Retrospective Analysis of Survival in Patients with Acute Erythroid Leukemia (AML-6) Treated with Conventional Chemotherapy Versus Hypomethylating Agents

Background: AML-M6 is a subtype of acute myeloid leukemia associated with poor prognosis. Hypomethylating agents (HMA) have not been extensively studied in patients with AML-6.

Objective: To compare HMA therapy to conventional chemotherapy (CT) in patients with AML-6

Method: We reviewed 160 consecutive patients with AML-M6 treated with HMA (n=25) or CT (n=135) between 1980 and 2014. Patient clinical and demographic data were analyzed for contribution to survival and response outcomes.

Results: The median patient age for our patients was 62 years (ranges, 16-87 years). Median follow-up was 56 months (range, 2-269 months). Poor cytogenetics, including complex karyotypes and chromosome 7 alteration, were observed in 96 (60%) patients including 62% of patients in the CT arm and 76% of patients in the HMA arm, respectively (p=0.002). Mean blast percentage was 24% (26% for CT patients versus 15% for HMA patients; p=0.001). ECOG Performance status ≥2 was present in 26 (16%) patients (17% of CT patients versus 16% of HMA patients; p=0.59). Patients who received HMA were older (median age 67 vs 59; p<0.01) and had a poorer karyotype, including complex cytogenetics and chromosome 7 alterations (88% for HMA patients versus 56% for CT patients; p=0.002), whereas patients treated with CT presented with a lower, but not clinically relevant, hemoglobin level and higher bone marrow blast percentage.

Overall, 44% of patients treated with HMA achieved complete remission (CR) versus 66% for those treated with CT (p=0.03). However, there were no significant differences in overall response rate (ORR) for patients treated with CT and HMA (67% vs 56%, respectively; p=0.359). By univariate analysis, variables associated with ORR were age, treatment modality (CT vs HMA), poor cytogenetics, and bone marrow blast percentage. Only poor risk cytogenetics maintained significant impact on multivariate analysis (ORR=0.36 [95% CI: 0.13-0.95]; p=0.039).

Median overall survival (OS) and disease-free survival (DFS) were 10 months (range, 8-12) for and 5 months (range, 3-6) respectively for the whole cohort. The 1-year OS and DFS rates were 39% and 27%, respectively.

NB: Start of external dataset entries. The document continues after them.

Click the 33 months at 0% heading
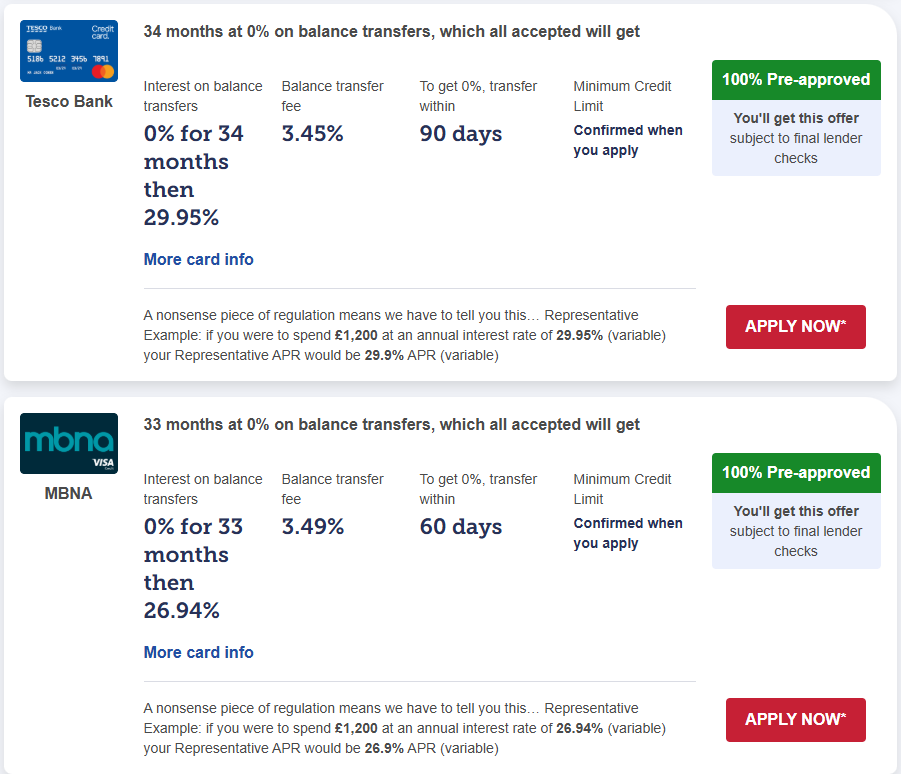 391,425
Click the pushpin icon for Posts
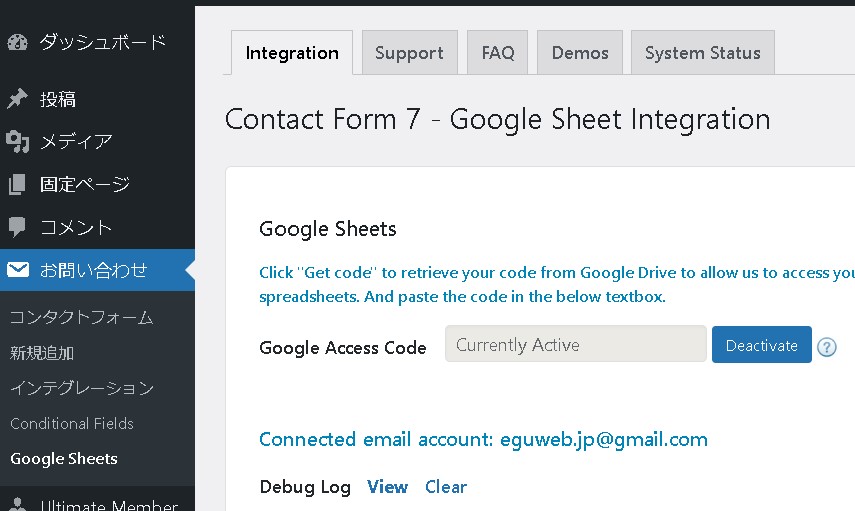 pyautogui.click(x=17, y=99)
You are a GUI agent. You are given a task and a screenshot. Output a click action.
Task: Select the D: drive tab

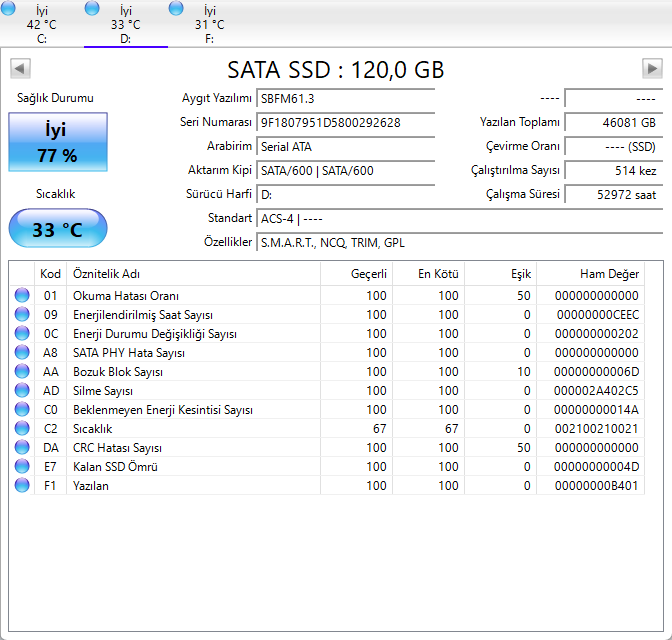tap(125, 24)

The 8-week mortality rate for patients treated with HMA and CT were 12% and 20%, respectively. In a Cox-regression multivariate model, variables with independent impact on OS were diagnosis prior to 2000 (HR=1.84 [95% CI: 1.12-3.02]; p = 0.016), age > 62 years (HR=2.03 [95% CI: 1.33-3.08]; p=0.001), CR (HR=0.301 [95% CI: 0.18-0.49]; p=0.000), poor cytogenetics (HR=4.85 [95% CI: 2.96-7.96]; p=0.000), and ECOG performance status ≥2 (HR=2.23 [95% CI: 1.21-4.09]; p=0.01). Considering only patients with complex cytogenetics and chromosome 7 abnormalities, there were no differences in median OS between CT and HMA (5 months vs 6 months; p=0.23)

Conclusion: Our retrospective analysis found that HMA may be a good alternative to CT for patients with AML-M6. Patients treated with HMA had more favorable 1-year OS and DFS as well as lower 8-week mortality rates. These results were despite the fact that most of the patients treated in our HMA group had generally worse prognosis than those in the CT group.